Allan Birchfield | |
Birth Place: | New Zealand |
Office7: | Chairperson of West Coast Regional Council |
Term Start7: | 2019 |
Term End7: | 2023 |
Profession: | Coal and gold miner |
Allan John Birchfield (born 1949/1950) is a coal and gold miner from the South Island's West Coast of New Zealand. He is a West Coast Regional Councillor who served as chairperson from 2019 to 2023. He is known for his climate change denial.
Birchfield's family has a long history of coal and gold mining and sawmilling on the West Coast.[1] His father was Maxwell John Birchfield (1923–1990).[2] Birchfield farms land at Ngahere, works an alluvial gold claim near Hokitika, and is director of Birchfield Coal Mines Ltd, owned with his three siblings.[3] [4] Birchfield Coal Mines, started by Birchfield's parents in 1977, employs 20 people at a mine near Reefton, and in 2016 bought the Liverpool and Strongman mines from bankrupt mining company Solid Energy.[5]
Birchfield is the owner of the Kanieri, the last gold dredge operating on the West Coast and the largest remaining alluvial bucket gold dredge in the world. The dredge was built in 1938 to work the Kaniere area, and recovered 175000oz of gold from around Hokitika and 202000oz from the Taramakau River before stopping operation in 1978.[6] It was salvaged and rebuilt by US company R.A. Hanson Co. (also known as RAHCO) in 1989, who went into receivership eight months later.[7] The dredge was purchased by Birchfield Minerals in August 1992 and ran at Ngahere, inland from Greymouth, until 2004 before being mothballed as unprofitable.
It restarted operation in 2009 with a NZ$2.2 million loan from Development West Coast, mining the Grey River flats near Blackball and ran until 2012, when falling gold prices and resource consents led to it being mothballed again. In 2013 Birchfield successfully defended eight charges by the Department of Conservation of undertaking commercial gold mining without authority and damaging conservation land at Blackball and the Grey River. In 2016, then 65, he announced he was retiring from gold mining and put the dredge up for sale, but it remains in storage at his Ngahere property. He continues to work an alluvial gold claim south of Greymouth and in the COVID-19 pandemic in 2020 he argued gold mining should continue as an essential service. He petitioned then-Conservation Minister Eugenie Sage to allow alluvial gold mining on Department of Conservation land.[8]

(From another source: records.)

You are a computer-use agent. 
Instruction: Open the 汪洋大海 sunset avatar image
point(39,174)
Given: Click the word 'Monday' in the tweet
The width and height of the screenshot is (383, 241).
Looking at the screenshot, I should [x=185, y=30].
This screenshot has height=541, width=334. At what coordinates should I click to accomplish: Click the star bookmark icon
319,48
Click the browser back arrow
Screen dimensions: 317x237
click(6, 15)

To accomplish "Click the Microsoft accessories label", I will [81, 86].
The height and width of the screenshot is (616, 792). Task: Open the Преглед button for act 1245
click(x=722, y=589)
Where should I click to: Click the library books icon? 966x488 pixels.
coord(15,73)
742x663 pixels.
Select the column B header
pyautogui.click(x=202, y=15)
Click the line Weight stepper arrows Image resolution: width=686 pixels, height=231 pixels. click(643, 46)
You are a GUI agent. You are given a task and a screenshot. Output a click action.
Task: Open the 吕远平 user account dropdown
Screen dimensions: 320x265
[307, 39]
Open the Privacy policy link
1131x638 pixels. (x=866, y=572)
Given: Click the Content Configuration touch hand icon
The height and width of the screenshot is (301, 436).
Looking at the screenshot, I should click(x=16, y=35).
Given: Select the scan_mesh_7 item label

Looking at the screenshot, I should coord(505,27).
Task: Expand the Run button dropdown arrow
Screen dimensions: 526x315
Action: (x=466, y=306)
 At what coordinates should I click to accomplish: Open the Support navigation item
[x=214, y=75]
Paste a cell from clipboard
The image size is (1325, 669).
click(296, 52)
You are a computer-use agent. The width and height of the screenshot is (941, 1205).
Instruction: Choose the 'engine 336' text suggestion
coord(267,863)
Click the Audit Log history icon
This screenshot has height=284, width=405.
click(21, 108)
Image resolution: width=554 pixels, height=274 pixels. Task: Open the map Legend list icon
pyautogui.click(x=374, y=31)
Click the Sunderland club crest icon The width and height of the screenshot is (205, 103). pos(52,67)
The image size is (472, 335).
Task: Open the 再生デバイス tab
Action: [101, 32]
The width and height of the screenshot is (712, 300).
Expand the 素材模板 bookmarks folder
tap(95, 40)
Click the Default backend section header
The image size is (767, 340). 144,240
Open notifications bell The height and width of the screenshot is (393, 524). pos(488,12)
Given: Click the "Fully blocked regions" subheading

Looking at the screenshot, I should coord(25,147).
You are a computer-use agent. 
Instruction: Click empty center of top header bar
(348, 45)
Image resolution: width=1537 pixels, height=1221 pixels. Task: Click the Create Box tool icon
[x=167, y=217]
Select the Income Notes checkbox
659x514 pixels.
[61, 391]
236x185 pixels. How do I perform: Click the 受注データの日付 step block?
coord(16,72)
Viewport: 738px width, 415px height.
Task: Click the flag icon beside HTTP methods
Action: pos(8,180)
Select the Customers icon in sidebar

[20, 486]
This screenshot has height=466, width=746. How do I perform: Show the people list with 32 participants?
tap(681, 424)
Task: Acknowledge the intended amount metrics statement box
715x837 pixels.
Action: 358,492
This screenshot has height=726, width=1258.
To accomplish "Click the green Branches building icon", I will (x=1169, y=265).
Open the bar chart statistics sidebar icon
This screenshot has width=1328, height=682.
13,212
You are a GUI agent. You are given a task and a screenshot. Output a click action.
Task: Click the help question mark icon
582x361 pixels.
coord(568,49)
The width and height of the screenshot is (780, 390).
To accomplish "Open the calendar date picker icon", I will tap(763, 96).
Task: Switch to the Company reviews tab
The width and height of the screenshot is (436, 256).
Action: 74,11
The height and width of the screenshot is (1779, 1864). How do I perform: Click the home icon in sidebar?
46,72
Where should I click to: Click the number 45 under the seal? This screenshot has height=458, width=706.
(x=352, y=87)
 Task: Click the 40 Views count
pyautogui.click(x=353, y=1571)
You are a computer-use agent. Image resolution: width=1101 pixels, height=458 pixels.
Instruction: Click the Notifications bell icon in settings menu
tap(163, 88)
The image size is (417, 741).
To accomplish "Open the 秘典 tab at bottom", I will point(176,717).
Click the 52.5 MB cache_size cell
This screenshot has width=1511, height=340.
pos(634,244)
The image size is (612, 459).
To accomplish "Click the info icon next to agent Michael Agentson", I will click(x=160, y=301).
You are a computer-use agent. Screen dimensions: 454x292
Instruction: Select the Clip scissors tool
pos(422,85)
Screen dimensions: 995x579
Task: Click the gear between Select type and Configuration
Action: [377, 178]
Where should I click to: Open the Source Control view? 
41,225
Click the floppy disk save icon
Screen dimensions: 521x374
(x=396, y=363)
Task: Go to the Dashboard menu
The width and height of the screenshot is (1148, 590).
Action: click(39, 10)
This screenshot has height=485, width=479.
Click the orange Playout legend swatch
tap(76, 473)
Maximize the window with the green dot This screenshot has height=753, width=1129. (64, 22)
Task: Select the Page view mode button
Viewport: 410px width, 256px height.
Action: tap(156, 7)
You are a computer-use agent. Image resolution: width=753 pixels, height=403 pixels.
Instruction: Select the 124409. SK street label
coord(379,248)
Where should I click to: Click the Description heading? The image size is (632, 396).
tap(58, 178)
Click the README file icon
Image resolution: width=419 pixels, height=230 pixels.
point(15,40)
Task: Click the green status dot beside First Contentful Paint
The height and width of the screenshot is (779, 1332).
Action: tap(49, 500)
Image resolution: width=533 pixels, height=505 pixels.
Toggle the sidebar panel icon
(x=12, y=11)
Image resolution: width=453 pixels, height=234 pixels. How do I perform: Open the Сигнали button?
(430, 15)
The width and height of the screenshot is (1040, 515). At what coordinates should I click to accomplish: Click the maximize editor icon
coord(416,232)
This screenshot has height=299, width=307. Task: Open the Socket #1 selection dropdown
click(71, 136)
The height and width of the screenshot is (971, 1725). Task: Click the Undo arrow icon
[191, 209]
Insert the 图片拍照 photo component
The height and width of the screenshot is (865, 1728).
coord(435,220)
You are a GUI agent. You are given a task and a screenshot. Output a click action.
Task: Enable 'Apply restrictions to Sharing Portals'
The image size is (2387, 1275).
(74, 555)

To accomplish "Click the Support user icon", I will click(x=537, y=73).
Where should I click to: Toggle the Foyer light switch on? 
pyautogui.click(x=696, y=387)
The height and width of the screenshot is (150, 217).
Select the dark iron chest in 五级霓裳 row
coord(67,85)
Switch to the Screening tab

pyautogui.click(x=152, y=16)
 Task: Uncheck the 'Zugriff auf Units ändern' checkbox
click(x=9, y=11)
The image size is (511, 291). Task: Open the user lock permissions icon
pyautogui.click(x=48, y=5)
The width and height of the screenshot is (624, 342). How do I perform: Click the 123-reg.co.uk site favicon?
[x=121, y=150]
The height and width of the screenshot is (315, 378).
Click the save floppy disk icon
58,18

Birchfield was elected chairman of the West Coast Regional Council in 2019, after six terms as a councillor,[9] and reinstated an opening prayer at Council meetings. "New Zealand is a Christian country, and Christian standards are good ones," he claimed.[10]
He was a member of the Te Tai o Poutini One Plan Committee, which is legally required to identify significant natural areas (SNAs) such as native forest or wetland remaining on private land.[11] [12] Ecologists Wildlands Consultants Ltd were hired to physically inspect features on private land that might qualify as a SNA, but Birchfield vowed to bar any ecologists from accessing his own land. "As far as I'm concerned, it's theft. If the government wants to save this stuff it should buy it." he said.
Birchfield was removed as chair by his fellow councillors on 28 March 2023.[13] On 8 August, councillors voted to remove him from committees due to leaking confidential information to the media.[14]
Birchfield denies the scientific consensus on climate change, specifically causation by humans and sea-level rise, calling it "a gigantic fraud"[15] and "the biggest rort in the history of human civilisation".[16] He refused to accept a report to the regional council about future hazards to the region from sea-level rise, calling it "bullshit". When Kiwibank announced it would no longer do business with the fossil fuel industry, he accused them of "trying to destroy the economy."[17]
Birchfield was rebuked by the New Zealand Race Relations Commissioner Meng Foon for referring to the COVID-19 as the "Chinese virus".[18] He claimed "It's not racist at all, we all know where it started." Buller mayor Jamie Cleine and Greymouth mayor Tania Gibson distanced themselves from Birchfield's remarks.
Birchfield is an admirer of former US President Donald Trump, wearing a MAGA cap in photographs and posing in front of a framed portrait of Trump.
He is a staunch National supporter, but in the 2011 general election ran as the ACT candidate for West Coast-Tasman, receiving 487 votes.[19]